The Dragon School is an independent school in Oxford. A couple of weeks ago, a newspaper report investigated how the school has managed to produce so many of the nation’s greatest thespians. (I am working from memory here, having not been able to re-trace the source, so please forgive the lack of precision). Further investigation shows a wider set of notable alumni.
One of the deputy-heads attributed success to having the freedom to allow pupils to experiment with acting and public speaking and all manner of other aspects of liberal education. He was asked why he felt the state sector did not achieve similar results. The reply, if I recall correctly, was that the state sector is far too hamstrung by the needs of political accountability and bureaucracy ever to have the latitude to create this kind of opportunity. It also requires a view of education that understands that pinning teachers down to specified procedures and measuring educational success only in terms of league table data is not enough.
It seems to me that there is a distinct undercurrent running through the educational agenda, namely how to capture the enduring benefits of a private education for the many. (Having spent a couple of days in Liverpool over the holiday, one might appreciate why liberating the underprivileged masses might still be a worthy aspiration). The thrust of the Dragon School article was clearly this – and I suspect it may also underpin various governments’ faith in academies. What I can say with more certainty that at least some in state school management are driven by an envy of the private sector.
And yet, just as in Greek tragedy, it seems that the protagonists just cannot see that they are increasingly the agents of their own destruction. The whole point of private sector education is that it:
- Places significant onus on the pupils for their progress, not to mention personal development. From my brushes with the private sector, it seems most certainly not to be about teachers running round dementedly trying to be all things to all people, gaming the systems so as to meet arbitrary targets, so that pupils never have to lift a finger for themselves. Indeed, some private schools have run notoriously Spartan establishments.
- Still understands the fact that education is not a measurable or even very definable quality. It seems still to appreciate that there are limits to what any school can do for someone – and then you just have to create the space and support for them to fly if they will.

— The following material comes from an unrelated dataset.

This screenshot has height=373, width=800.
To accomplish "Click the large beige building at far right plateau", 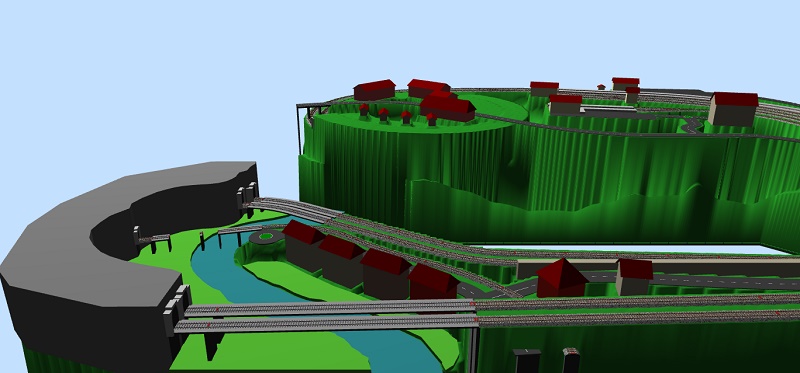I will pos(733,109).
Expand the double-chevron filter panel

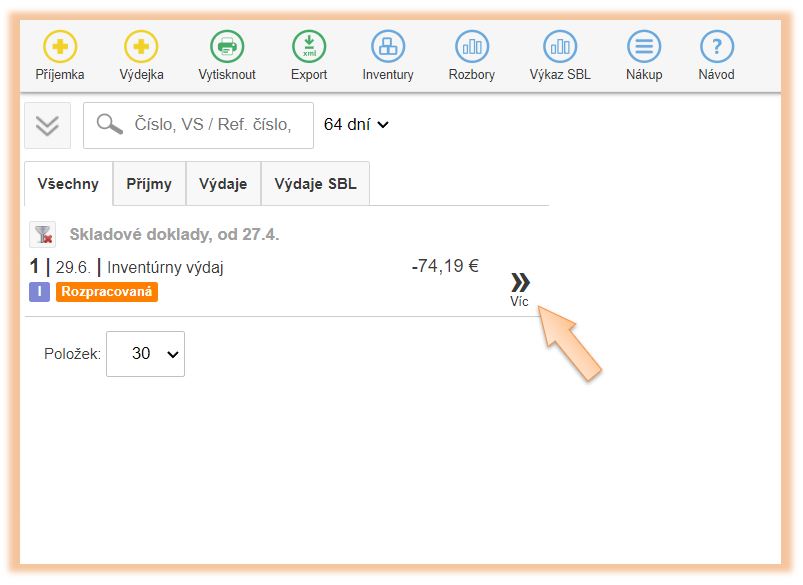tap(47, 125)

- That teaching is an equally elusive process, and that pinning teachers down to specific procedures – most of all bureaucratic ones – does not a good teacher make.
- That quality is more important than quantity. Clearly, this is a difficult issue for the mass-education system, but pretending that large class-sizes and an increasingly conveyor-belt like experience make no difference, is plain ignorant.
So if this is what the state sector feels it needs to emulate, how is it going about it?
Answer: by increasing all of the pressures that drive teachers (and schools) in completely the opposite direction: more narrow ‘accountability’, more data, more bureaucracy, more standardisation, less scope for the individual (pupil or teacher). A myopic view of acceptable educational methods and outcomes and decreasing emphasis on the liberal aspects that cannot be measured – but which, if the Dragon School experience tells us anything, is from where great talent sometimes emerges.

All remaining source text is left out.